The big deal is that the entire concept had already been done five years earlier by, and this is the God’s Honest Truth my gnomish friends, The Smurfs. The first Smurfs comic book, published in French in 1963 contained the story Les Schtroumpfs Noirs, or The Black Smurfs. The comic, which was adapted to the hit cartoon series as The Purple Smurfs in 1982, hit on every element of Night of the Living Dead’s formula closely enough, that one might wonder if Romero or Russo were influenced by the comic prior to making Night of the Living Dead.

I’ll give that a moment to sink in. - The Zombie Survival Horror genre wasn’t created by Russo and Romero with Night of the Living Dead as it is commonly attributed, but by Peyo Culliford with The Black Smurfs.

 

Now, I’m tempted to just let all that stand on it’s own, a “Holy Shit! You have GOT to know this!” moment, but this is supposed to be a GMing article, so I have to throw in some way to relate this to your game or Martin will do his own Black Smurf imitation on my sorry blue tail.

1) First, I dare you to pitch a Zombie Survival Horror one-shot to your group as “Based on the original source material of the Zombie Survival Horror genre…” and then completely sucker-punch them by setting it in Smurf Village with pre-gened smurfs to play, maybe even some of the cannon characters.  Hell, why not?

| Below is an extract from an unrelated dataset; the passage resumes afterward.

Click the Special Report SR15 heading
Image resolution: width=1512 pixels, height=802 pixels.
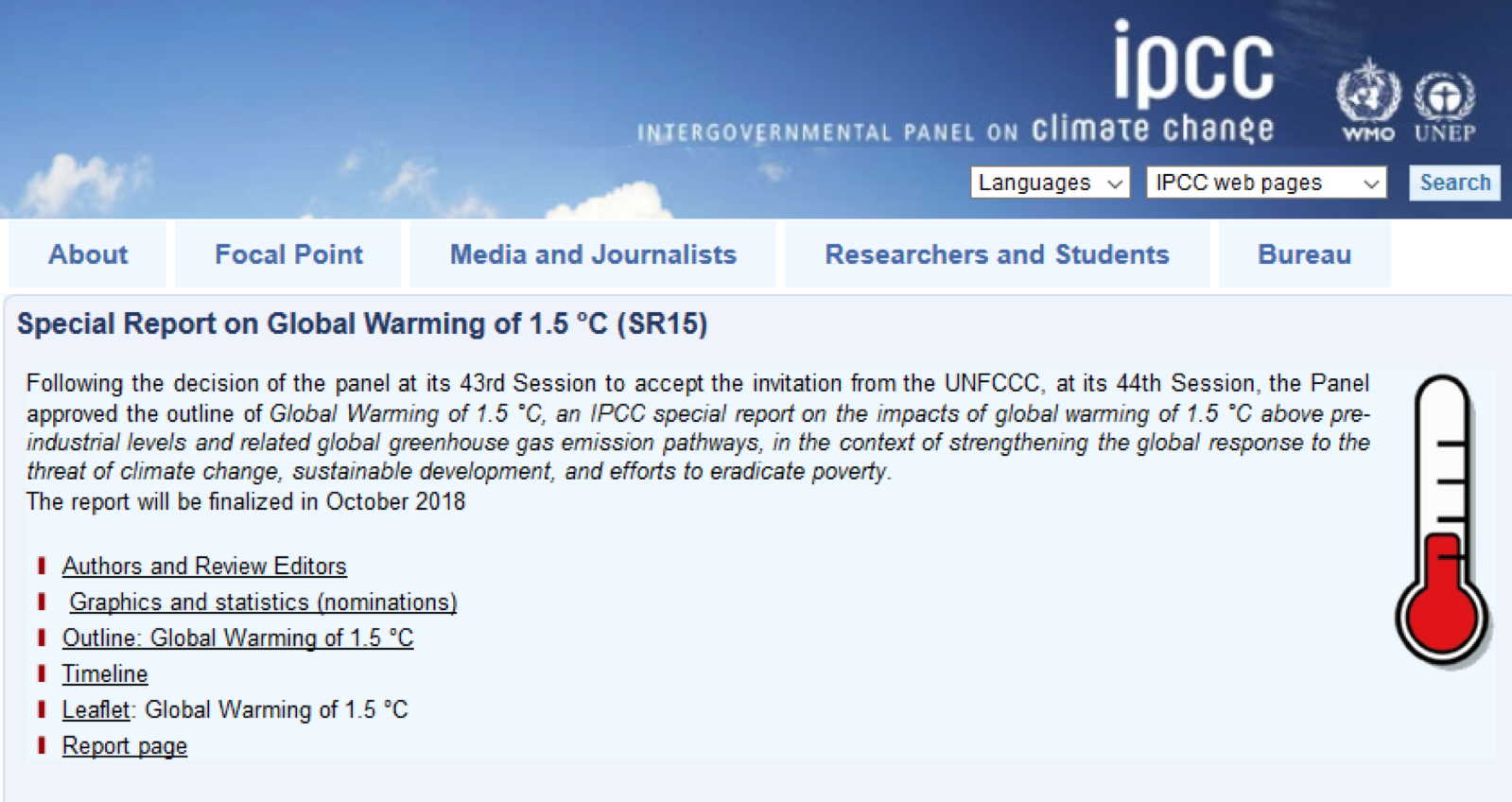(x=362, y=323)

If you do, I beg of you, come back and tell the world how it went. Inquiring minds want to know.

2) If you’ve got the time, it never hurts to research your source material as deeply as you can. You’re under no obligation to use any part of what you uncover that you don’t like (This is your game after all) but what you uncover may well be burried treasure.

3) Going against type has the potential to be a powerful tool. Much like the Smurf Unicef commercial (Youtube it), the fact that The Smurfs are so happy and idealistic adds dramatically to the impact of a zombie apocalypse.

4) Bizarre is memorable. If you want to be the guy who ran a game that 45 years from now, people think back and say “Holy Crap, can you believe he ran the game where…” taking a lesson from the Smurf Zombie Survival Horror comic and foraging straight into unbelievable territory will do you more good than harm. Even if you completely flub the game, people are going to remember what you tried to do.

 

Since this is relatively unbelievable, here are some sources:
Zombie Apocalypse entry at TVtropes. Do a find in page for Smurf.
The Black Smurfs at Wikipedia.
You can see a sample of the original comic, at ToplessRobot. Scroll to the #1 spot on the “most disturbing smurfs” list.
An episode guide for the smurfs cartoon at Bluebuddies. The Purple Smurfs is episode #23.